Data entries →
___

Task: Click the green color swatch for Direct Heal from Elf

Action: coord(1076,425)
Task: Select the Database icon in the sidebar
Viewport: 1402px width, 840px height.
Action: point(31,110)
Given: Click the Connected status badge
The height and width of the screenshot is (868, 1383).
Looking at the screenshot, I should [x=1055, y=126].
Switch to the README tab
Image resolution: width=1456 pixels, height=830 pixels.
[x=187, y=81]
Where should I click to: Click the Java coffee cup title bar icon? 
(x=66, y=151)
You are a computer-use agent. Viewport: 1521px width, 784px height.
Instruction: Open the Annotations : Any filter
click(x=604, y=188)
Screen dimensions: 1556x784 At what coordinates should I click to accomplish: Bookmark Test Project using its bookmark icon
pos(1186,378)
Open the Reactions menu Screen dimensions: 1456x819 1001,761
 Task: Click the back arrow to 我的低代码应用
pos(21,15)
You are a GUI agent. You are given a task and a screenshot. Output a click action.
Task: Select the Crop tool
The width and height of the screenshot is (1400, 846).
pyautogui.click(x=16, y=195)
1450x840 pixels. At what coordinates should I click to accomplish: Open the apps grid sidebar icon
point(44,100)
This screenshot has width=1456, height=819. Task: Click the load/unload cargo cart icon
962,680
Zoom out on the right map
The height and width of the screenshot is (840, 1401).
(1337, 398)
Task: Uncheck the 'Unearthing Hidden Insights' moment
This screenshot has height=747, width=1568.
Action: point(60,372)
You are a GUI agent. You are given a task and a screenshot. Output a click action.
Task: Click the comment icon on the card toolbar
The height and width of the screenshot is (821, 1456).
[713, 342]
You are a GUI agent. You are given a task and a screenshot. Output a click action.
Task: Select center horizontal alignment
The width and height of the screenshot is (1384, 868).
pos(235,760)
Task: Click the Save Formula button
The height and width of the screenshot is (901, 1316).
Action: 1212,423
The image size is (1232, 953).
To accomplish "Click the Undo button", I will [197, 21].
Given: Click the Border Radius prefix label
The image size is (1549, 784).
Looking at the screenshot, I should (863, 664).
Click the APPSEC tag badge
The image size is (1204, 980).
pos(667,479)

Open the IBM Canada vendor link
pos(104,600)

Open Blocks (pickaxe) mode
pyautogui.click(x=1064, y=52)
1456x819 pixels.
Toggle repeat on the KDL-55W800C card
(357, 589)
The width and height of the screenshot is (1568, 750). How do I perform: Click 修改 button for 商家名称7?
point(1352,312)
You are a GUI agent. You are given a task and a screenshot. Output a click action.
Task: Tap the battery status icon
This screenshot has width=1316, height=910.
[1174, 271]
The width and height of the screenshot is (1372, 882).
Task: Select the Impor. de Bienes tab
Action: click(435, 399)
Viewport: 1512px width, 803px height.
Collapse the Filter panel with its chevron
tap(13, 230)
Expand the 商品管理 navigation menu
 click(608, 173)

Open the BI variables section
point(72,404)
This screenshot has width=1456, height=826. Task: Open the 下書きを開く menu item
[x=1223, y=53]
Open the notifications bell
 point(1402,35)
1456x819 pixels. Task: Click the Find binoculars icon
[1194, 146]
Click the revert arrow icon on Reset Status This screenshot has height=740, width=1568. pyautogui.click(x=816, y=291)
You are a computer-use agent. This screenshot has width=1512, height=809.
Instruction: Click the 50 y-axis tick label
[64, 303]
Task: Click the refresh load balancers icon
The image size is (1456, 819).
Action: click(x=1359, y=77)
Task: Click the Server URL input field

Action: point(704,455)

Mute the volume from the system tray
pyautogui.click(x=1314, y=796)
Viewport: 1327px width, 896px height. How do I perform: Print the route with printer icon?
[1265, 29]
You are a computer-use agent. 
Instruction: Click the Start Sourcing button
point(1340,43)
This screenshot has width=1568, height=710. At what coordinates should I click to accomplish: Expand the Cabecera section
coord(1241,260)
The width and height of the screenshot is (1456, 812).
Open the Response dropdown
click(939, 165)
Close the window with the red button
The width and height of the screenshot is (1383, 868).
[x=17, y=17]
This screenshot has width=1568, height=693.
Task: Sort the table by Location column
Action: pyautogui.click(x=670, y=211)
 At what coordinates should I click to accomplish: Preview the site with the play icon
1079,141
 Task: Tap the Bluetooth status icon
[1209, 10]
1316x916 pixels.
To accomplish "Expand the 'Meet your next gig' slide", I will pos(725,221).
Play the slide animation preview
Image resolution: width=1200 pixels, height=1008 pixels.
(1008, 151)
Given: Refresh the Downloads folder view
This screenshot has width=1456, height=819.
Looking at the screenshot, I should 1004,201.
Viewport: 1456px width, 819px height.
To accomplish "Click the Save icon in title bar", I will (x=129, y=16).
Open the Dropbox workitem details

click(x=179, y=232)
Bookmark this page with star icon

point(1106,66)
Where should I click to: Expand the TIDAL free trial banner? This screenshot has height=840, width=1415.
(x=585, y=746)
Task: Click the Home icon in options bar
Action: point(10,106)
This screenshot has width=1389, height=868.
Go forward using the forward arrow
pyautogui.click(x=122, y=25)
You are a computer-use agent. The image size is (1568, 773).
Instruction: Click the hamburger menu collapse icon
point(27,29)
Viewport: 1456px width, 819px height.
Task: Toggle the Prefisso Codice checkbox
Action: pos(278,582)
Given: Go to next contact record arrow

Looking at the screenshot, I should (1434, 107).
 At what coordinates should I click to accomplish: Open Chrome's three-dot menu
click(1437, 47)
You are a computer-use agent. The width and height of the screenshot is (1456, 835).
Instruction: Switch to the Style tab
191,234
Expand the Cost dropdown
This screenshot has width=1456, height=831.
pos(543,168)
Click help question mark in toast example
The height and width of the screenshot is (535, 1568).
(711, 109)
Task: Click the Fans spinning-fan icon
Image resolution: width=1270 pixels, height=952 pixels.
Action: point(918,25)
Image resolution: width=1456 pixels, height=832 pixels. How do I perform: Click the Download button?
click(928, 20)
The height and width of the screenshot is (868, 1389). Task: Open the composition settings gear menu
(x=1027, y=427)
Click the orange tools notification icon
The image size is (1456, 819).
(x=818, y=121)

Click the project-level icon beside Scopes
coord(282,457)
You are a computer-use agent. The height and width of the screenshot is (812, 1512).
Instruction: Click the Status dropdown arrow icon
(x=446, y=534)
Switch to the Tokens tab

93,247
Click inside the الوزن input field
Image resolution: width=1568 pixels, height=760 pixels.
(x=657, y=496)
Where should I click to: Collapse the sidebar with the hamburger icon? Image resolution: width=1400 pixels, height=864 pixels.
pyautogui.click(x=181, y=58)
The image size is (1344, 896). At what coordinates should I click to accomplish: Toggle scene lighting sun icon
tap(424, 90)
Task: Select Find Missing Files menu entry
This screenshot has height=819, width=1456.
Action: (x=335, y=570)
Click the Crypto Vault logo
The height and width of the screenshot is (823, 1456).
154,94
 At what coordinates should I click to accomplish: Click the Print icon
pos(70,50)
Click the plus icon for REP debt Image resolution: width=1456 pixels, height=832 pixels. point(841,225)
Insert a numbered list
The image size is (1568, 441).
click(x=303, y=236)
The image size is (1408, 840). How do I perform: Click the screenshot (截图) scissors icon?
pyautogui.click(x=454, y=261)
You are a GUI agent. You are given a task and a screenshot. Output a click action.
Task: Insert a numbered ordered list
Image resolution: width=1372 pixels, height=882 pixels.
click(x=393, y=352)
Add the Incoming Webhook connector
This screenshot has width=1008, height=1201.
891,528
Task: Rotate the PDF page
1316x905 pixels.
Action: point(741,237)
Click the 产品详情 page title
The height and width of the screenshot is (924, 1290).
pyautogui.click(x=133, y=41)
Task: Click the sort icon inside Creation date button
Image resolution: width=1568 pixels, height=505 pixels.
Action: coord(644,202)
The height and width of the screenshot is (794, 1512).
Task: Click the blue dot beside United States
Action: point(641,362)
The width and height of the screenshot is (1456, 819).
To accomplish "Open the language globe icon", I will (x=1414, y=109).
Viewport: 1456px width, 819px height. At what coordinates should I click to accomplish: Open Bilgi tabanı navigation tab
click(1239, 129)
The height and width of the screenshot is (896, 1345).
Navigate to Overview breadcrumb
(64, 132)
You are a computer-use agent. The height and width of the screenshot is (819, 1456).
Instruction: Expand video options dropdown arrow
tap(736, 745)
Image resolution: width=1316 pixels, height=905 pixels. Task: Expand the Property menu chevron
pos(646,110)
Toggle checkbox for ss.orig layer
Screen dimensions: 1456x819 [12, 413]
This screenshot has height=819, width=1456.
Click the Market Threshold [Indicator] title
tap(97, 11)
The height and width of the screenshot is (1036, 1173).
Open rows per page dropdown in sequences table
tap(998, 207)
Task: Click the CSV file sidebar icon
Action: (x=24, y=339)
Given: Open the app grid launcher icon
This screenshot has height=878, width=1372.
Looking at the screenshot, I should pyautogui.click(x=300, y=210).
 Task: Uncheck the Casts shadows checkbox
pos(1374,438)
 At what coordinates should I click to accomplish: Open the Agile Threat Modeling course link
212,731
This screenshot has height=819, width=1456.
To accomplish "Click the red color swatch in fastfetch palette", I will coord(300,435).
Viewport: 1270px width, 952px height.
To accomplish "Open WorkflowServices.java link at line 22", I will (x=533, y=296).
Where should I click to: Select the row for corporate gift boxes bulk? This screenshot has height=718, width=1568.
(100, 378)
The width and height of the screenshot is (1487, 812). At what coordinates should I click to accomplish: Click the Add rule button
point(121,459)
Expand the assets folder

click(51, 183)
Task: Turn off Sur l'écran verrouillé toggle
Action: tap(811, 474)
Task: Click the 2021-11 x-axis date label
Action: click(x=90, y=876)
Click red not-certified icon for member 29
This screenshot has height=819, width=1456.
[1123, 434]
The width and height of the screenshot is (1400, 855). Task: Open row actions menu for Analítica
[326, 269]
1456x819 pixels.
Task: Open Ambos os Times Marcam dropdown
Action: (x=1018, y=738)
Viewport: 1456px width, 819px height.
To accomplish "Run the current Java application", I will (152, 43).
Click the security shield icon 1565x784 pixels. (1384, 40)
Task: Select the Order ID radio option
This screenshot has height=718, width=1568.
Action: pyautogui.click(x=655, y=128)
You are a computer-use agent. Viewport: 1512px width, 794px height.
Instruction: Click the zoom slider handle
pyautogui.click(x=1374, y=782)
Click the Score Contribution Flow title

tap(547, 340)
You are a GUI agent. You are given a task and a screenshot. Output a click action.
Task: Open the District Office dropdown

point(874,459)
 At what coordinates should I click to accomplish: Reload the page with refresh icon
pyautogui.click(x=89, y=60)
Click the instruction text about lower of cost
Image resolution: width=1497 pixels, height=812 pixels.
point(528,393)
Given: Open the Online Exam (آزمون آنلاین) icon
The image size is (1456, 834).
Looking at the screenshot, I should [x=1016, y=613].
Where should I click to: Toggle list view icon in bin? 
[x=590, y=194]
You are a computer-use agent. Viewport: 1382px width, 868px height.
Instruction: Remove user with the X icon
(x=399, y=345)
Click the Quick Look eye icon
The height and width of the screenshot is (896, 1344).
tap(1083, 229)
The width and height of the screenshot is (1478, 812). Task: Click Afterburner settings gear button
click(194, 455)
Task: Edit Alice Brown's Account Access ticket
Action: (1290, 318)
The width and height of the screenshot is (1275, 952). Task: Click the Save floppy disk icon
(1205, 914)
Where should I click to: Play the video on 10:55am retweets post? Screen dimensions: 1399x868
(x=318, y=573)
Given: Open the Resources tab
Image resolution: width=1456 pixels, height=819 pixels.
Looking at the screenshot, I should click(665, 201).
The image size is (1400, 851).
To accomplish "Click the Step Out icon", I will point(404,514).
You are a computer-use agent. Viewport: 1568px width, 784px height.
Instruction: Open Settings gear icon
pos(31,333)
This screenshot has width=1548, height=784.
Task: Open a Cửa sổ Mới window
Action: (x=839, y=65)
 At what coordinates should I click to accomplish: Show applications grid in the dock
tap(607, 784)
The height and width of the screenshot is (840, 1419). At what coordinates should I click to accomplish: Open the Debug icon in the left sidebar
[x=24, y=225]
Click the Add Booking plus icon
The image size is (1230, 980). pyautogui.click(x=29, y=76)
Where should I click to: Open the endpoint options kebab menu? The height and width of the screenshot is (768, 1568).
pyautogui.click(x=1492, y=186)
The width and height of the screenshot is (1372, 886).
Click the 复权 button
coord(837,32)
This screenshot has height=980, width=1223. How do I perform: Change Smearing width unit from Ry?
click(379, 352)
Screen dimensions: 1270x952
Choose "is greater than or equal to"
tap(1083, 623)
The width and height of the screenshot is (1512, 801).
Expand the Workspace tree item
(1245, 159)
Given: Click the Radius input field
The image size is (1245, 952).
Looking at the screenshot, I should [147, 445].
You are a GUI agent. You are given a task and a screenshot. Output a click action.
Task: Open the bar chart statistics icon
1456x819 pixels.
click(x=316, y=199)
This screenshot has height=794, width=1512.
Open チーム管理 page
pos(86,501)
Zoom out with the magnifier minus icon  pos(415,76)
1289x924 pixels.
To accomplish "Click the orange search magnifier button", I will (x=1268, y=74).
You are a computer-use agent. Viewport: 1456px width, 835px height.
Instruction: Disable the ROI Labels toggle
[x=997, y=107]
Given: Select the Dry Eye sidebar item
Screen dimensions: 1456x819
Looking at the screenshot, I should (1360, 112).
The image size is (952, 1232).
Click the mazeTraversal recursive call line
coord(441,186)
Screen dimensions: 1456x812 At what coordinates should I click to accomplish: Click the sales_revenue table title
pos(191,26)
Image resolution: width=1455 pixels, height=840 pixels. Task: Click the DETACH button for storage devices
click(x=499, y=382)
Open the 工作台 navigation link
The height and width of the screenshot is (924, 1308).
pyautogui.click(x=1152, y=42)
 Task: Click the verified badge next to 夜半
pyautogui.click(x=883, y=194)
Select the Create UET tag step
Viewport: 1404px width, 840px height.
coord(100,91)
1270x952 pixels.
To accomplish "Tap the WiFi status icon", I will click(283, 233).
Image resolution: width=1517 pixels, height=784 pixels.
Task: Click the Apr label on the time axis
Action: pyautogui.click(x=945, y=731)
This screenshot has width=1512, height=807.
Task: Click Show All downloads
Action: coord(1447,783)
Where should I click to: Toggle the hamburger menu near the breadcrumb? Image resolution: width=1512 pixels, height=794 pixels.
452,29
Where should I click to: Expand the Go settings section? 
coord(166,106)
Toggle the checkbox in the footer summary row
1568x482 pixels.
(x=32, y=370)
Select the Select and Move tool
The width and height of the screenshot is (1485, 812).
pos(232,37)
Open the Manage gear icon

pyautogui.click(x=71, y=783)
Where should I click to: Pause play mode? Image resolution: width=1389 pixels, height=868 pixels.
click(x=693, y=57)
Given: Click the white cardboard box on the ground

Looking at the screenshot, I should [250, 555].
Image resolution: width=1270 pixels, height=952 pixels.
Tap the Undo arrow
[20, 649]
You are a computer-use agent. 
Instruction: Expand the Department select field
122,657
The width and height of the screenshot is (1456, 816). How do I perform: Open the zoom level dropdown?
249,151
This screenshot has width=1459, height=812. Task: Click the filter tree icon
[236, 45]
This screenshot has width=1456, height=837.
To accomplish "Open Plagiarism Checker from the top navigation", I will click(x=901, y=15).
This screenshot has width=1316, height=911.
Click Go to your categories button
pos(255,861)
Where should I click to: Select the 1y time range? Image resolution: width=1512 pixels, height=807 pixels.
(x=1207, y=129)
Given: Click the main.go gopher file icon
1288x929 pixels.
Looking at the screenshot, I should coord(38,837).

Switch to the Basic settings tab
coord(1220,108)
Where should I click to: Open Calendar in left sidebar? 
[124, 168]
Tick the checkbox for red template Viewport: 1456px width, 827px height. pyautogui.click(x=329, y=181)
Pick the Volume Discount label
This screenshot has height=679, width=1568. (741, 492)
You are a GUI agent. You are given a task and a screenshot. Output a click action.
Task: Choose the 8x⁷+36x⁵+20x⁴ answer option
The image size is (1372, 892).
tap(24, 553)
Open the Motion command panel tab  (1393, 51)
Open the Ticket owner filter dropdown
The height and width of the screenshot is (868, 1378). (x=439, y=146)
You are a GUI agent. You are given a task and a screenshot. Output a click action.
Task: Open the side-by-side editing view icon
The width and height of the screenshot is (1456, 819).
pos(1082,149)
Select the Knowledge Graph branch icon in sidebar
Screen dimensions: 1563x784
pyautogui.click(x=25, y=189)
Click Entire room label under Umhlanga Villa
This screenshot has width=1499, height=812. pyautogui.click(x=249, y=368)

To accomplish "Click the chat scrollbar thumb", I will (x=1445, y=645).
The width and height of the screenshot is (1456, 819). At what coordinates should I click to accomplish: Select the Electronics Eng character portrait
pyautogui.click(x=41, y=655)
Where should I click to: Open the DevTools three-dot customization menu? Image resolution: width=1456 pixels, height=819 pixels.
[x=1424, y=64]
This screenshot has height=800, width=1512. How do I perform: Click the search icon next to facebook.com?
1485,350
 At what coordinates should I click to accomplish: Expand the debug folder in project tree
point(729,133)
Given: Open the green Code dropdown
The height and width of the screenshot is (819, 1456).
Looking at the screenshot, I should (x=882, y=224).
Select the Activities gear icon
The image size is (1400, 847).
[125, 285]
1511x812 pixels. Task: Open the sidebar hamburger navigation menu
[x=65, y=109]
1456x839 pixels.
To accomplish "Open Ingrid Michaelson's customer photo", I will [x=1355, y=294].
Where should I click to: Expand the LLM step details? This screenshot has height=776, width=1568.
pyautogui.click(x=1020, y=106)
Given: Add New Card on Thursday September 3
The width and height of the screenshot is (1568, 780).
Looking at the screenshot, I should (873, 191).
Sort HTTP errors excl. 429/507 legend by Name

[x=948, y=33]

___

Your instructions → The word to find is "numbered". Copy every line of the records that holds it.

Output for this task →
Insert a numbered list
Task: Insert a numbered ordered list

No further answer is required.